Does Hollywood Need A New Model For Storytelling?

There's no doubt that the mass media is changing a lot. Things like cellphones, social networking sites, blogging (hello!) and free online video hosting have had powerful effects. Are they crippling effects, however? Are they going to smash traditional storytelling into pieces?

No, of course not.

Scott Brown has just published a rather amusing piece at Wired called Why Hollywood Needs a New Model for Storytelling. He demonstrates the effects of increased multimedia interactivity with a parodic version of Die Hard:

John McClane, NYC cop, arrives in LA to reconcile with his estranged wife—but we already know all about their failing marriage from the ARG we've been obsessed with for the six months leading up to the movie's release. (McClane's potemkin Tumblr blog was especially illuminating.) With exposition rendered obsolete, we open instead on a Sprite commercial, which transitions seamlessly into furious gunplay.We don't even see McClane in the flesh, but our handsets are buzzing with his real-time thumb-tweets: "in the air duct. smelz like dead trrist in here lol." The film then rewinds to McClane Googling "terrorists" to read up on his adversaries. We then flash-cut to the baddies' POV, which we're familiar with (and sympathetic to) thanks to the addictive Xbox hit Die Hard: Hard Out There for a Terrorist.

And so on.

Of course, he doesn't point out one crucial thing. This story still has a very standard, linear and logical model – it just happens to be spread across multiple media. It isn't that the story lacks any exposition, for example, it's just that this is related via the ARG, not the main movie spine. A story without any exposition at all would be one step further from the formula, I suppose, but he isn't even positing that.
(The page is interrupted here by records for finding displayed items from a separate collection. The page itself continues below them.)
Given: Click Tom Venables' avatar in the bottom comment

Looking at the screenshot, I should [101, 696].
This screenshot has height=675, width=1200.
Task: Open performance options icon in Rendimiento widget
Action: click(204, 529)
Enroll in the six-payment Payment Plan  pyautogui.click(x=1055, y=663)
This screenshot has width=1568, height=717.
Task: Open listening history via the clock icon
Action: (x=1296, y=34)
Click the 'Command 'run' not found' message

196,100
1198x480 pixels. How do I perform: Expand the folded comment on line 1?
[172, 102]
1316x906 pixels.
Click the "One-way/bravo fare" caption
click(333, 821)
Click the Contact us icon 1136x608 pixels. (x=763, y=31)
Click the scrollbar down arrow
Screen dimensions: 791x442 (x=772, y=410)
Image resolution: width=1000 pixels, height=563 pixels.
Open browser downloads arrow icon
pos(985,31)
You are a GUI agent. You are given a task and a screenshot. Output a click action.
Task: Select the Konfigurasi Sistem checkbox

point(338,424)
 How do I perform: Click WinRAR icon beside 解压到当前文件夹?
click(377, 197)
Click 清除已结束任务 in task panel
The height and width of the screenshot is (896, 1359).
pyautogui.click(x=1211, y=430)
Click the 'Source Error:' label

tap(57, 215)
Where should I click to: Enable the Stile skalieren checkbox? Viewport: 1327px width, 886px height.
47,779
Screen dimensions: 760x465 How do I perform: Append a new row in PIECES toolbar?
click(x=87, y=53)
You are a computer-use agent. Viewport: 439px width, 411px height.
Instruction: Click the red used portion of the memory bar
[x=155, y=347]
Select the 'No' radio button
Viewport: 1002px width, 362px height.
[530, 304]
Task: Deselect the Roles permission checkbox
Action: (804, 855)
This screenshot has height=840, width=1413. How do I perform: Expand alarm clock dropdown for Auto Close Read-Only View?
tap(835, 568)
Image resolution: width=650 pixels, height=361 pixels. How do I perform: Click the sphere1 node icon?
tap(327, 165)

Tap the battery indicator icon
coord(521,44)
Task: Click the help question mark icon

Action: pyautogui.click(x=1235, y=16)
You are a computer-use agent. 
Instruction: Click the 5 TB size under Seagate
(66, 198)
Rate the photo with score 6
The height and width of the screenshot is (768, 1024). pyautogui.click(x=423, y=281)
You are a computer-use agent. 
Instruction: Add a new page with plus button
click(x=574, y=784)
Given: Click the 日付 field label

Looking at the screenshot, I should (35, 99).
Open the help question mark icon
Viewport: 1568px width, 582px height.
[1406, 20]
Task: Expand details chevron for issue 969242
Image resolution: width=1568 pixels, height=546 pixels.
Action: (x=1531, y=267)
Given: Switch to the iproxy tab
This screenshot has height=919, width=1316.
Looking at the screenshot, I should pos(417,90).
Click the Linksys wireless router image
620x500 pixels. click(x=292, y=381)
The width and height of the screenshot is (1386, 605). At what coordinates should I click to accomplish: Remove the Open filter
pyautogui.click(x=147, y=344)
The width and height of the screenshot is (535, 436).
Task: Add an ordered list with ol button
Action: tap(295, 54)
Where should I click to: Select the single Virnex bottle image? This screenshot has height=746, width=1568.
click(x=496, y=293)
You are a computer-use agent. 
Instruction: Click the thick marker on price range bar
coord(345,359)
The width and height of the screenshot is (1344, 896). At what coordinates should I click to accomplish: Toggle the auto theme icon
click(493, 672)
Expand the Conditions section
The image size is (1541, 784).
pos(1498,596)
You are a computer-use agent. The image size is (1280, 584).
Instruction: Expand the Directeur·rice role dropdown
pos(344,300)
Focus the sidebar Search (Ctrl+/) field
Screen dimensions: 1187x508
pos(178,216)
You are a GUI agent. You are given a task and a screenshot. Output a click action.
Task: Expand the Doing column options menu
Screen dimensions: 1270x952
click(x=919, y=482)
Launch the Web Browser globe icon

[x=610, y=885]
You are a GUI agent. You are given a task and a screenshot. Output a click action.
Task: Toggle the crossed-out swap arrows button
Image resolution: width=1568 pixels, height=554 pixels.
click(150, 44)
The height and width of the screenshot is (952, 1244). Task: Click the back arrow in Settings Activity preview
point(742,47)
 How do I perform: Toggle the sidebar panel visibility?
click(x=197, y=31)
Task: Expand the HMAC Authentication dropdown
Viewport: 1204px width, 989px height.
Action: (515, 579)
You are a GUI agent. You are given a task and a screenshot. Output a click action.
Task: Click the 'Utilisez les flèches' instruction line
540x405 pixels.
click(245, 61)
So, to have these moments missed from the movie, I guess we could say that the movie is just bad storytelling, even if the story is told well across the mixed-media array.

I'm put in mind of something that has happened to me too often. I've been walking around a gallery looking at pictures, none of which mean anything much... until I read their titles. Then there's a connection, or an irony, between text and image from which the meaning is forged. I'd argue that, in cases like this, the picture in isolation is bad storytelling, that it needs the outside supplement.

But traditional storytelling isn't something humans invented arbitrarily, it's something we found out about. That is to say, a story resonates with us because of how it relates to human nature and human nature isn't a choice. That's all the term really means: a story formatted to connect clearly and resonantly with human nature. Not even all of the IT advances in the world are going to change that.

As for this notion about McClane not appearing on screen but his narrative being updated via Tweets, well... Hollywood has been practicing clever, elided storytelling for decades – essentially since the very beginning. Who can forget Ninotchka's hat, for example? Ernst Lubitsch even boosted his fame by mastering the technique, with the coining of the phrases "The Lubitsch touch". Not exactly a groundbreaking feature of any "New Model", then.

All the argument comes down to, really, is attention span. It's a question of whether or not audiences can persist in focusing upon one medium, or if they need the narrative scattered and delivered via a whole range of media, in installments of various sizes and maybe even relevance. Again, I point you back to basic truths of human nature – there are people out there who sit through Wagner's entire Ring Cycle in succession (perhaps even more who'd do the same for Peter Jackson's). We aren't evolving away from this, we can still do it.

So... we obviously don't need a new model for storytelling. But do we want one?